> INFORMATION SUPPLIED:
━━━━
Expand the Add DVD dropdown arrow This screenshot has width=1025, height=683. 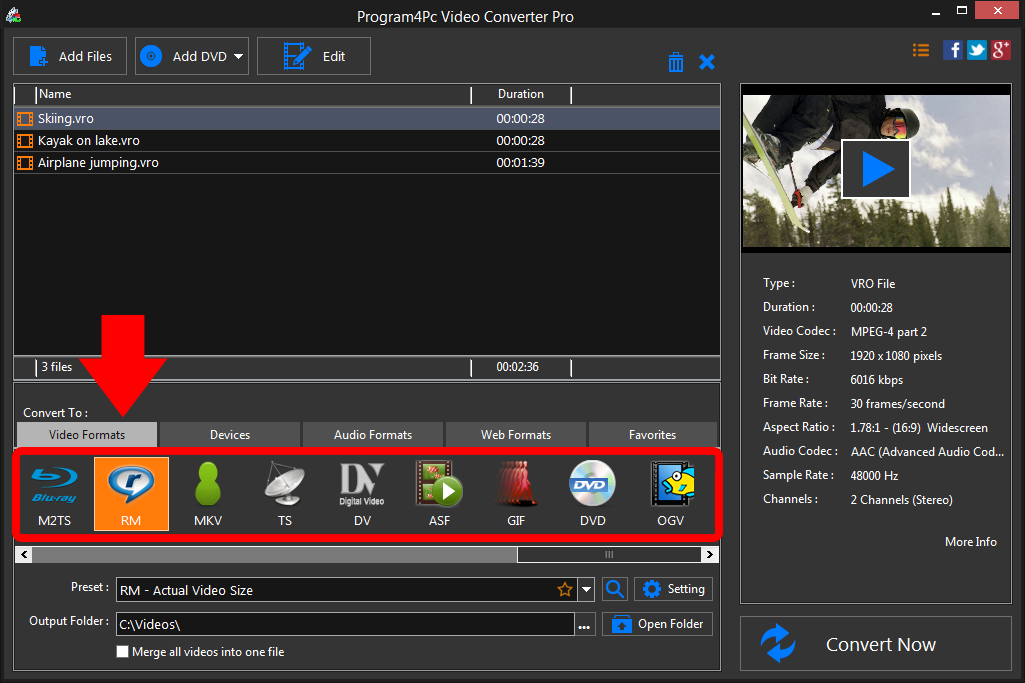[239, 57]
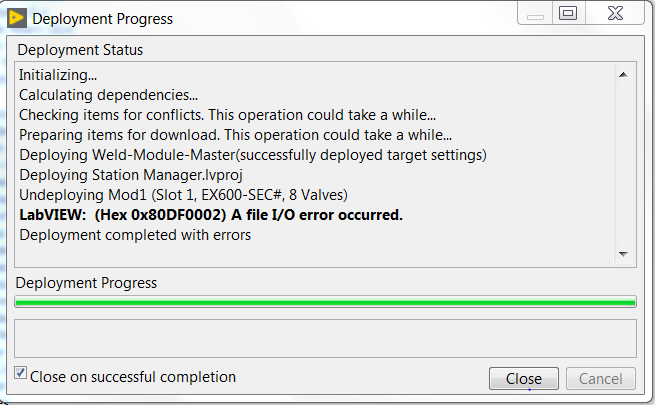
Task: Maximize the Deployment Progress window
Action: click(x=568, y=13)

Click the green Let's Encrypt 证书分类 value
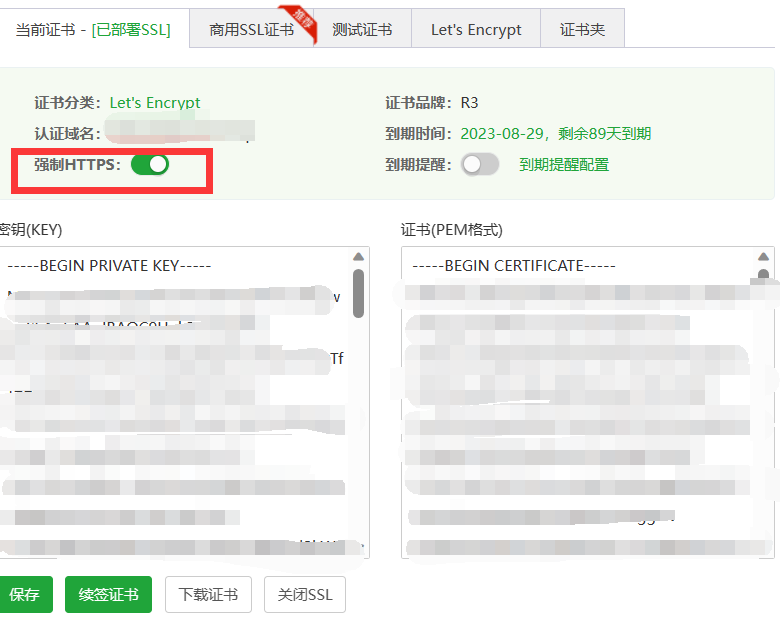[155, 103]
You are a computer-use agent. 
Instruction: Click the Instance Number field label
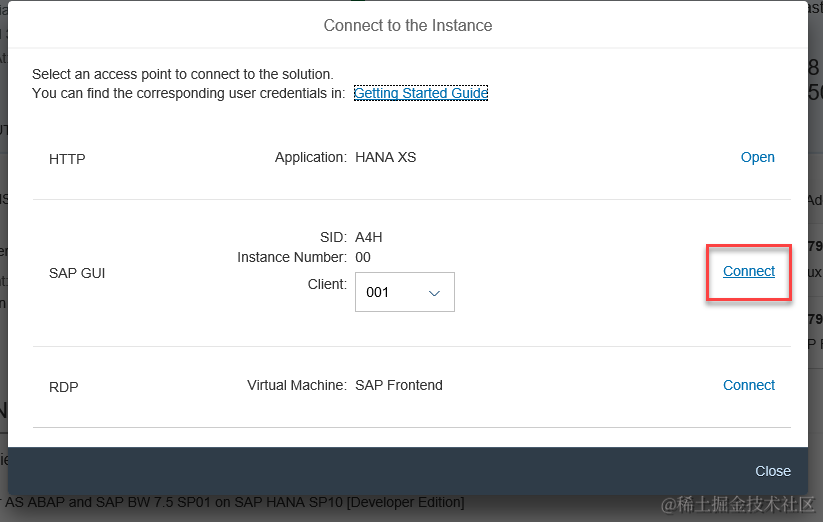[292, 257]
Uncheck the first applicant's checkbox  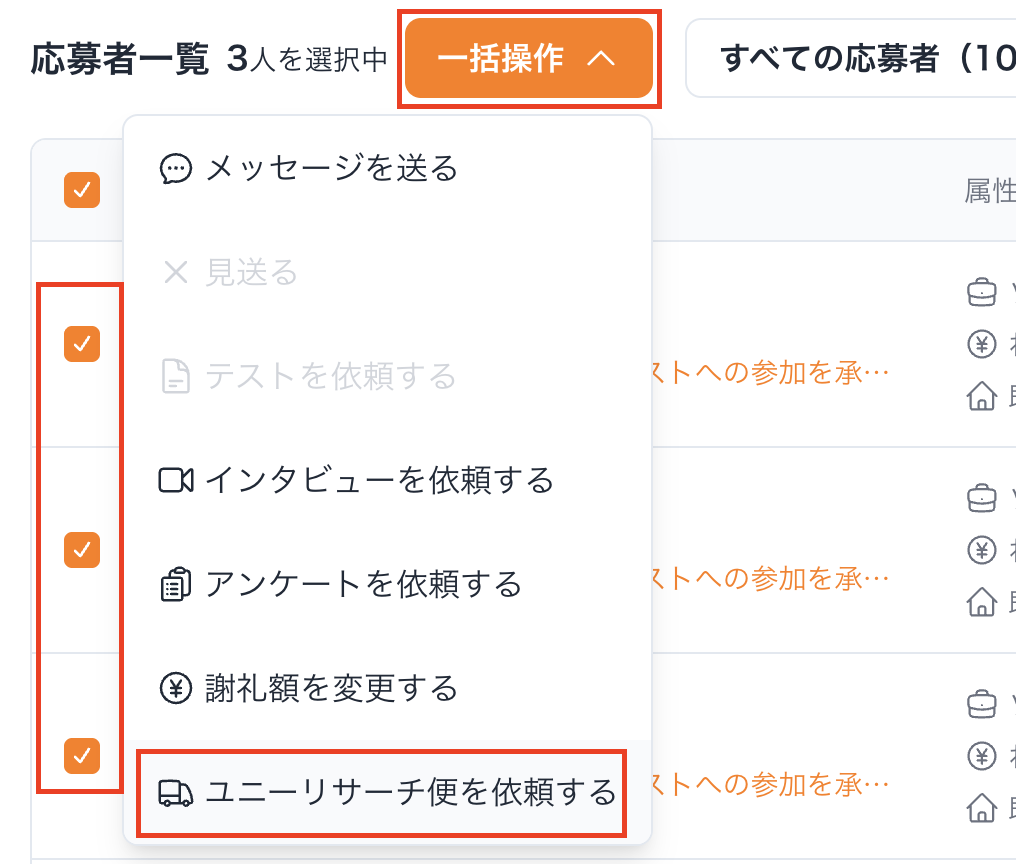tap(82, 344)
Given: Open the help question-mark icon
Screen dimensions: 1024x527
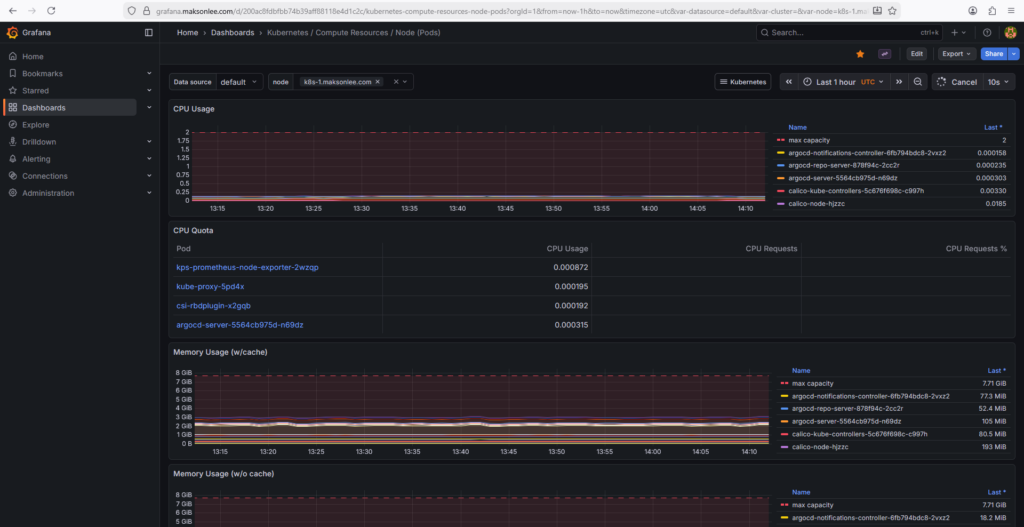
━━━━
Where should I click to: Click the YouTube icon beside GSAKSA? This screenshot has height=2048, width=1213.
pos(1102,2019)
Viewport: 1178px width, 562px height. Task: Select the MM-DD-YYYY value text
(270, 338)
━━━━
> WHAT THE EXERCISE ASKS:
Take the part of the rows that opens with the line containing "Given: Open the help question-mark icon" and closes with the line containing "Screen dimensions: 1024x527". Write out only those lines, switching "help" to "settings" and leaving all else unchanged.

> FINAL RESULT:
Given: Open the settings question-mark icon
Screen dimensions: 1024x527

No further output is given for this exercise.